Fokus Penanganan Konflik Gajah Liar, Wisata Taman Nasional Way Kambas Ditutup Sementara

 



LAMPUNG TIMUR – Balai Taman Nasional Way Kambas (TNWK) secara resmi mengumumkan penutupan sementara seluruh objek wisata alam di kawasan Taman Nasional Way Kambas, Kabupaten Lampung Timur. Kebijakan ini diambil sebagai langkah strategis untuk memprioritaskan penanganan konflik antara gajah liar dan warga yang meningkat di sekitar kawasan hutan.

Penutupan ini mulai berlaku efektif sejak Jumat, 16 Januari 2026, berdasarkan Surat Edaran Nomor SE.105/T.11/TU/HMS.01.08/B/01/2026 yang diterbitkan oleh Balai TNWK.

Fokus Personel pada Mitigasi Konflik Kepala Balai TNWK, MHD Zaidi, menjelaskan bahwa langkah ini diambil agar seluruh kekuatan personel dapat dikonsentrasikan sepenuhnya untuk mitigasi konflik di lapangan. Intensitas gangguan gajah liar yang tinggi menuntut pengawasan ekstra dari para petugas.

“Saat ini prioritas kami adalah mitigasi konflik gajah liar. Seluruh personel harus difokuskan ke lapangan untuk pengamanan dan penanganan. Dengan jumlah personel yang terbatas, kami tidak ingin fokus pengamanan terpecah oleh aktivitas wisata,” ujar Zaidi, Jumat (16/1/2026).
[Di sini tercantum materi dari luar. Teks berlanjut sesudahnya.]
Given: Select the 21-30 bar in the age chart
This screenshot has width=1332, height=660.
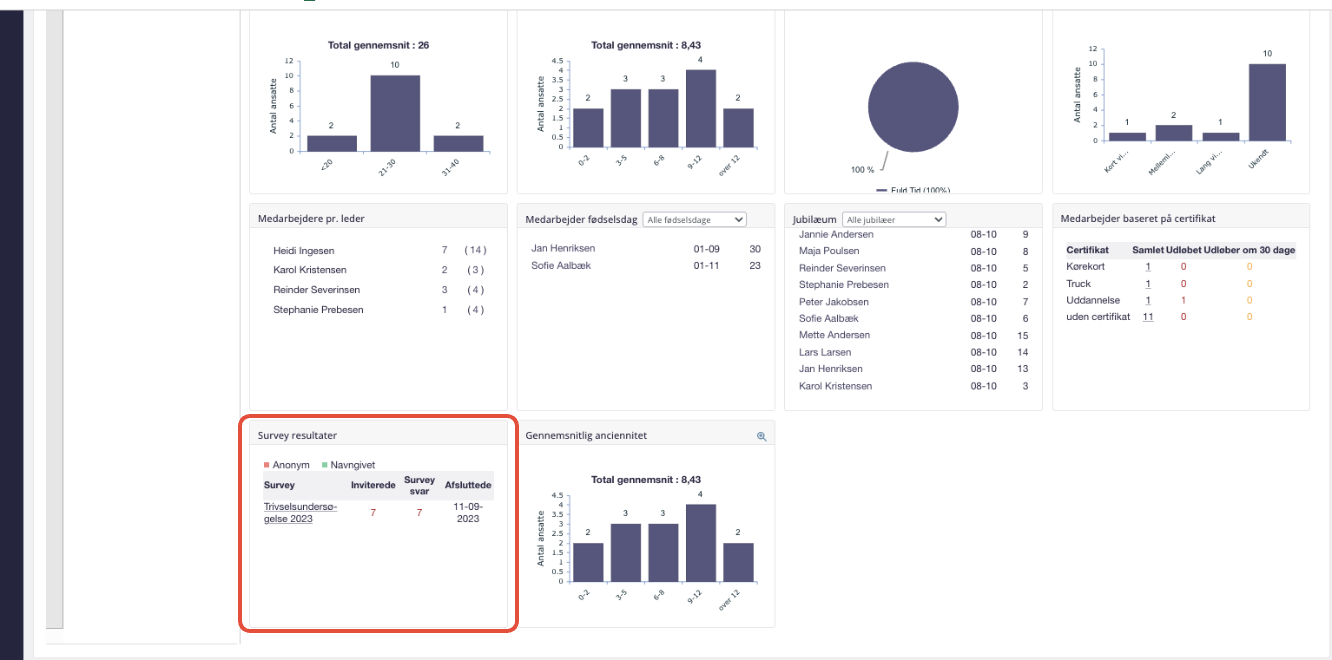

Keamanan Warga dan Satwa Jadi Prioritas Pihak Balai TNWK menekankan bahwa keselamatan masyarakat di perbatasan hutan dan perlindungan terhadap gajah Sumatera merupakan kepentingan utama di atas sektor rekreasi. Penutupan sementara ini diharapkan dapat memberikan ruang bagi petugas untuk bekerja secara optimal tanpa risiko gangguan keamanan bagi wisatawan.

Meski akses wisata ditutup, Balai TNWK tetap mengizinkan beberapa kegiatan terbatas, seperti:

  • Penelitian ilmiah

  • Kegiatan pendidikan

  • Program magang

Kegiatan-kegiatan di atas tetap diperbolehkan dengan syarat mendapatkan pengawasan ketat dari petugas Balai TNWK di lokasi.

Hingga Waktu yang Belum Ditentukan Balai TNWK belum menetapkan kapan kawasan wisata akan dibuka kembali. Pembukaan akan dilakukan setelah situasi di lapangan dinilai benar-benar aman dan konflik antara gajah liar dengan pemukiman penduduk telah terkendali.

“Kami memohon pengertian dari masyarakat dan calon wisatawan. Keselamatan manusia dan kelestarian satwa adalah yang utama. Kami akan segera menginformasikan kembali jika situasi sudah memungkinkan untuk aktivitas wisata,” pungkas Zaidi.